» TASK DESCRIPTION
Starting at the line containing "coordinates (512, 21)." and stopping after the line containing "coordinates (1819, 164).", reproduce those lines with "Locate an element" changed to "Find an element" and nothing else altered.

» DATA FOR THIS EXERCISE
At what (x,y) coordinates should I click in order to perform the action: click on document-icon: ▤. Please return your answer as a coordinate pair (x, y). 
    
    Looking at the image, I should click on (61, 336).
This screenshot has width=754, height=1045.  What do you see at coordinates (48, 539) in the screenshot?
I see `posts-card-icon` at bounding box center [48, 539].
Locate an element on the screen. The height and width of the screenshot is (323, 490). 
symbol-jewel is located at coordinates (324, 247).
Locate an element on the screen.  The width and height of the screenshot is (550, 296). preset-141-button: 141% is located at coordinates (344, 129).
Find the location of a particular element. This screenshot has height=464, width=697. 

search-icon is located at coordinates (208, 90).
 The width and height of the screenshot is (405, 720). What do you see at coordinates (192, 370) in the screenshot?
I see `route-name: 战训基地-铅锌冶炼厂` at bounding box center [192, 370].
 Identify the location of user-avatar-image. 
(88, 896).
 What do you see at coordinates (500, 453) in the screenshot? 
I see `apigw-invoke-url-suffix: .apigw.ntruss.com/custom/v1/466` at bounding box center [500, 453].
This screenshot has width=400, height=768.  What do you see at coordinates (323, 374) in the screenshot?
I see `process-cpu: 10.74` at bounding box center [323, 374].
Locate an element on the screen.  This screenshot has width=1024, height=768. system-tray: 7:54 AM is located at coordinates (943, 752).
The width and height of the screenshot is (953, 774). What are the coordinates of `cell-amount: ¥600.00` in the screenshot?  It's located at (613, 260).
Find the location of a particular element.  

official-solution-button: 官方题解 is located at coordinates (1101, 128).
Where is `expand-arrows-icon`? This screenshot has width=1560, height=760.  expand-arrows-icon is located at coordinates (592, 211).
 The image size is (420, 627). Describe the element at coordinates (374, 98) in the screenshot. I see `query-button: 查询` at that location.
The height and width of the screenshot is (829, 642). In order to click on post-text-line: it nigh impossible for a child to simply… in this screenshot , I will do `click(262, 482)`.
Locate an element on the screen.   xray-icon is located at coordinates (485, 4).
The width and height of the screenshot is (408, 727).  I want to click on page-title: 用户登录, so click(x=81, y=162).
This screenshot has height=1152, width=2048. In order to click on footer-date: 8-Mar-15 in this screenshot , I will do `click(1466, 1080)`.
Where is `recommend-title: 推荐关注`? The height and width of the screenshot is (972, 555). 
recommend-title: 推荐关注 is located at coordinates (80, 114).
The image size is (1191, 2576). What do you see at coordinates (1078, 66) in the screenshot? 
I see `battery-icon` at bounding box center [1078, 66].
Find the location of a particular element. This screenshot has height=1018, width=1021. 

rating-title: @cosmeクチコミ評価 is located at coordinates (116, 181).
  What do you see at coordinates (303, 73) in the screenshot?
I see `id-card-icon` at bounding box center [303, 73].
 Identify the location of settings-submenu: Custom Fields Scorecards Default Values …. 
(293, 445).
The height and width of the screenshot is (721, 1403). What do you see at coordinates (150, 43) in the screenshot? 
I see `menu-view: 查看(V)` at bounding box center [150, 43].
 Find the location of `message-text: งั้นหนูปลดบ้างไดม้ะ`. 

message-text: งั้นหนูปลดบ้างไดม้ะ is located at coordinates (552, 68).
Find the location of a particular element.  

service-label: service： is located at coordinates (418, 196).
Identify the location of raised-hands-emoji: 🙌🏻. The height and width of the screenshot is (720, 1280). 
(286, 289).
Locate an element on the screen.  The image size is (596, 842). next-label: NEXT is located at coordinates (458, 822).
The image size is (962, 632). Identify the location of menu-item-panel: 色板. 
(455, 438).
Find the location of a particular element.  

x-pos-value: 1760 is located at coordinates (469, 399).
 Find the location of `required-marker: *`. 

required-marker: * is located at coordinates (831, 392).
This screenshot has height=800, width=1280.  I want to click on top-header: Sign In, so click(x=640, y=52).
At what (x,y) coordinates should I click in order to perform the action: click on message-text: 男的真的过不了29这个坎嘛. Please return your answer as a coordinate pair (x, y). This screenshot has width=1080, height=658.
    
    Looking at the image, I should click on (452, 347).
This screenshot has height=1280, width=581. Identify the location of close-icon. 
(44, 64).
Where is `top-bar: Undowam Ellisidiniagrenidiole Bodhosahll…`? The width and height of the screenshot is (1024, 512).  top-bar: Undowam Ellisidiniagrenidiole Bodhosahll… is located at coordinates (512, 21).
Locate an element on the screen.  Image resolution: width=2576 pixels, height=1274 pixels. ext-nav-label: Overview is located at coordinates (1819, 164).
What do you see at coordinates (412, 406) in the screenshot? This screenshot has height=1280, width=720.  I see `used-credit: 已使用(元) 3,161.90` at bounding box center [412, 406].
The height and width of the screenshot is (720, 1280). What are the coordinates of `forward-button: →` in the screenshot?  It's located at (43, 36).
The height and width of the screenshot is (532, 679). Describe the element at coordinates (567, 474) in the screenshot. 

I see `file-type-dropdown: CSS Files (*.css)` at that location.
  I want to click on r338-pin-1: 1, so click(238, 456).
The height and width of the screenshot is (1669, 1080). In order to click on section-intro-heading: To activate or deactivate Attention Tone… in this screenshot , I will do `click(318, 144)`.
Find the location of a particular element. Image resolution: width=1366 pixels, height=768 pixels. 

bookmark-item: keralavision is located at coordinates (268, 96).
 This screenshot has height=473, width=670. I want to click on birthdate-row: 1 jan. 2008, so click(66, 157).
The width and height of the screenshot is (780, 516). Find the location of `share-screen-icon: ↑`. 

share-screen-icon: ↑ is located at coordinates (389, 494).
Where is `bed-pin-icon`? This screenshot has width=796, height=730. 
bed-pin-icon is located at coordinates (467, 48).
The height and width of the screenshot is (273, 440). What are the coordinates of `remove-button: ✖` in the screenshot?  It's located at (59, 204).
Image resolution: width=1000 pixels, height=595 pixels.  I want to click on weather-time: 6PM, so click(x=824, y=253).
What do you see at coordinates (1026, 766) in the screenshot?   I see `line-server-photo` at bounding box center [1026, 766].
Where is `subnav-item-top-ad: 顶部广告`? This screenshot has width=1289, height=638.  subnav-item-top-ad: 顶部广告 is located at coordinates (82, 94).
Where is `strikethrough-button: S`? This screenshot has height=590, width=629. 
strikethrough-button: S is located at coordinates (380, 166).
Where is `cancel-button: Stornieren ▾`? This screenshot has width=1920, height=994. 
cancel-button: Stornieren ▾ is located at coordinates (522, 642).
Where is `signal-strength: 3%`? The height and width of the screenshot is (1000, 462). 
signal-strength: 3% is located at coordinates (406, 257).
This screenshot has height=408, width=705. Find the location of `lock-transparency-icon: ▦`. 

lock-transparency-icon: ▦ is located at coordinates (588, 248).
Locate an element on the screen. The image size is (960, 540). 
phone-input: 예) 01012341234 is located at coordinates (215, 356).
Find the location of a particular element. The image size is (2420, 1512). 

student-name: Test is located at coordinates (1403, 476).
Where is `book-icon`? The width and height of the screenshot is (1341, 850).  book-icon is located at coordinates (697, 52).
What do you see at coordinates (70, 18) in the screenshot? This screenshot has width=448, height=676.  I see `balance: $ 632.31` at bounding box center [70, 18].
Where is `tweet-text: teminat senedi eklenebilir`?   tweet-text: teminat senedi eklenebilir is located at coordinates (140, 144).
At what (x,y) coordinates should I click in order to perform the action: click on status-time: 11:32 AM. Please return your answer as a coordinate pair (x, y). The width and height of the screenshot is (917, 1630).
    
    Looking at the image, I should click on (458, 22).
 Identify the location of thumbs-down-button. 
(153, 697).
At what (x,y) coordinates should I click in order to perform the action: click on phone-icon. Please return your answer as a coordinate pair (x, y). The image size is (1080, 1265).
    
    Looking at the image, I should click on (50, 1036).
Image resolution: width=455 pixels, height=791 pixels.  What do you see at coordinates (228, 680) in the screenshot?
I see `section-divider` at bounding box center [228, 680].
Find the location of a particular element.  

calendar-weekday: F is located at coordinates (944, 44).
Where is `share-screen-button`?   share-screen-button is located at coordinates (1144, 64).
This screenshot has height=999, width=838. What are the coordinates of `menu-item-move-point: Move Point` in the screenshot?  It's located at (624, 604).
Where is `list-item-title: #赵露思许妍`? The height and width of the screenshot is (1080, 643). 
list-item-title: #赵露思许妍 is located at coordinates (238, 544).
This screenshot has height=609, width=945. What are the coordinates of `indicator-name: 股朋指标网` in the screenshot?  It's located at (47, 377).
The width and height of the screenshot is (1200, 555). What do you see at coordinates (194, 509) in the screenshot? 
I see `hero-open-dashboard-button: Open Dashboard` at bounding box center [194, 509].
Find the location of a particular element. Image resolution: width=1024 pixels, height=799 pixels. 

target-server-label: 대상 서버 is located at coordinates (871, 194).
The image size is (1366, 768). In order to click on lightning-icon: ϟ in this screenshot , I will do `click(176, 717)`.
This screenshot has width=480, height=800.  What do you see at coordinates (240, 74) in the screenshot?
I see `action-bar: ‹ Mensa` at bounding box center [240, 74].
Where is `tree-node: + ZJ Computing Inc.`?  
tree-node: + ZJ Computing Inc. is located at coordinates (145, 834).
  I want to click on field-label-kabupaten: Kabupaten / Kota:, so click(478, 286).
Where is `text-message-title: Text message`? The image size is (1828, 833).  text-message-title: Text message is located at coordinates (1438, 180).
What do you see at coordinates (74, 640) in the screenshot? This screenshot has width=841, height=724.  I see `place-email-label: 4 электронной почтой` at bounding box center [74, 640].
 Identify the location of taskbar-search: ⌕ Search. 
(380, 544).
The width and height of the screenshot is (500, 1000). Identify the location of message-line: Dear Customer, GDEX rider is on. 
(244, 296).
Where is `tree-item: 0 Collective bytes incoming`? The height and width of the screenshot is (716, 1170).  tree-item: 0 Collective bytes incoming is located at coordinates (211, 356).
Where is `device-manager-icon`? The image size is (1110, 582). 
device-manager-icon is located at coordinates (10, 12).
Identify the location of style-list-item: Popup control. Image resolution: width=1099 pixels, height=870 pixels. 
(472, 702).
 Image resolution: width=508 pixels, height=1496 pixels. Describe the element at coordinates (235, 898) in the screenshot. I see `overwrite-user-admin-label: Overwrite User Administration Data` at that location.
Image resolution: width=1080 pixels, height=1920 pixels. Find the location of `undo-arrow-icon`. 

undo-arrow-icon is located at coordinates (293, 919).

» EXPECTED ANSWER
Where is `top-bar: Undowam Ellisidiniagrenidiole Bodhosahll…`? The width and height of the screenshot is (1024, 512).  top-bar: Undowam Ellisidiniagrenidiole Bodhosahll… is located at coordinates (512, 21).
Find an element on the screen.  Image resolution: width=2576 pixels, height=1274 pixels. ext-nav-label: Overview is located at coordinates (1819, 164).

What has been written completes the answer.